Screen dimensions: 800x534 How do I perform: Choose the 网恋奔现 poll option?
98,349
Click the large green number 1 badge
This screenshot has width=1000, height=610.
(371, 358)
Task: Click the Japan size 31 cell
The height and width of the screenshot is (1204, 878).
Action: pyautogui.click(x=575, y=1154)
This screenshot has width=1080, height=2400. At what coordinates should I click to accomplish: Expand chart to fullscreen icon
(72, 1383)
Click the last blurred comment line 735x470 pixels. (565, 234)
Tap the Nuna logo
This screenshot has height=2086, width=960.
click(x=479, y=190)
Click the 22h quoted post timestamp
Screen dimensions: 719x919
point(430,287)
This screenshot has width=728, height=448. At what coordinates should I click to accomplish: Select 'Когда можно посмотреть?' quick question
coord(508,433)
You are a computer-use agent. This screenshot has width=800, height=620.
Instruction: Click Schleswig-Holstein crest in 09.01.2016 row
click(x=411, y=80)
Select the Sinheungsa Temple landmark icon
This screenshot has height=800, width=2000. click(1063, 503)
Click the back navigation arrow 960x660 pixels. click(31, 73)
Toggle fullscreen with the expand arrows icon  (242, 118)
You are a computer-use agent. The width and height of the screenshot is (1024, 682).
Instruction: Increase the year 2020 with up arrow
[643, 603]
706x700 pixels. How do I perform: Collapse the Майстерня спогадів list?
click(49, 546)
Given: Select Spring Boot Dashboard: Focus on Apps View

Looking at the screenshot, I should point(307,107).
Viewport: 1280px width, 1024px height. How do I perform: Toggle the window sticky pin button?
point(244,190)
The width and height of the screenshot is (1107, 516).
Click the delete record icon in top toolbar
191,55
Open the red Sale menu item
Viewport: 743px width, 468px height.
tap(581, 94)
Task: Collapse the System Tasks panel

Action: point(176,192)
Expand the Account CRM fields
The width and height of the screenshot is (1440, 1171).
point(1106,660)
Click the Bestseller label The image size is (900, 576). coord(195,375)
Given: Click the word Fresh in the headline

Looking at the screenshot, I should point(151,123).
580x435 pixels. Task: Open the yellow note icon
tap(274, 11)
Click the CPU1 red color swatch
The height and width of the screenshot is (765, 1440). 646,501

▸ Requirement:
Scan the entries above and report the number of lines that contain the word "computer", with no added text.

▸ Solution for this exercise:
2